Scioglimento Comune Pompei, Tar deciderà su validità dimissioni consiglieri

Sarà il Tribunale amministrativo regionale a decidere sulla validità dello scioglimento del Consiglio comunale di Pompei (Napoli), avvenuto lo scorso 31 agosto in seguito alla sfiducia del sindaco Ferdinando Uliano, da parte di 10 consiglieri su 16 del parlamentino cittadino. La legittimità dell’atto, firmato dai dieci consiglieri davanti a un notaio il 29 agosto scorso, era stata oggetto di un quesito che il prefetto di Napoli, Maria Gerarda Pantalone, ha sottoposto al Ministero dell’Interno.
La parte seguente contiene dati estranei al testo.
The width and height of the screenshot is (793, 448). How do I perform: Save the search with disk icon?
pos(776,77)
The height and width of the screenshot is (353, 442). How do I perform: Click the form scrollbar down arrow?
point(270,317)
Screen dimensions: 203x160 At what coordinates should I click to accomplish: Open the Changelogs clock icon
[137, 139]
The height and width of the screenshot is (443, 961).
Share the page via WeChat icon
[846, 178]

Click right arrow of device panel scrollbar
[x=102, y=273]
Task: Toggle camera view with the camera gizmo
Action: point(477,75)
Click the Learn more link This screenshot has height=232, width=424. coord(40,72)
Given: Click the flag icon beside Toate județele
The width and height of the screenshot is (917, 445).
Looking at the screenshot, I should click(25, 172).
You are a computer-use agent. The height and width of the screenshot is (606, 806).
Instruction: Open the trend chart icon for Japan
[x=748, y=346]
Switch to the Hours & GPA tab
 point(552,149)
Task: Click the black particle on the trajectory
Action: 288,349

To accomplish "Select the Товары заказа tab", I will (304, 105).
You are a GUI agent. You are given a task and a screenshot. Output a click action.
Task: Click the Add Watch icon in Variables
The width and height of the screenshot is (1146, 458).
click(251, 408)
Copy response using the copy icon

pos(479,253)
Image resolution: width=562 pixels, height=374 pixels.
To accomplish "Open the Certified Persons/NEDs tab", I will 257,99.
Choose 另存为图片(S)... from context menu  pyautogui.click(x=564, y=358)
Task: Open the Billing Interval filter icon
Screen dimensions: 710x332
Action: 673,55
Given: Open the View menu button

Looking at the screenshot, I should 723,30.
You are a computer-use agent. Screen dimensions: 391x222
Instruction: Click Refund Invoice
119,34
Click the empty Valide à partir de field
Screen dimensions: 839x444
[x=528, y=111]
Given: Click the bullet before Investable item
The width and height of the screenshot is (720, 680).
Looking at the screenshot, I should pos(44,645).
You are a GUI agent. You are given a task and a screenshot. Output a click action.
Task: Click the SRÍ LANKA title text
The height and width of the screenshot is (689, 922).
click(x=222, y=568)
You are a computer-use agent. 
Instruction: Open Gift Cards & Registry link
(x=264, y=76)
A provocare dubbi la differenza delle firme su entrambi i fogli su cui è stata redatta la sfiducia: su uno ne compaiono sette e su un altro 5. Dopo un primo pronunciamento ministeriale, l’ex sindaco, Fernando Uliano ha presentato un esposto al Tar, auspicando l’annullamento dell’atto prefettizio che lo ha destituito dalla carica istituzionale. Lunedì il decreto di scioglimento dell’ente sarà analizzato dal Tribunale Amministrativo Regionale.(ANSA).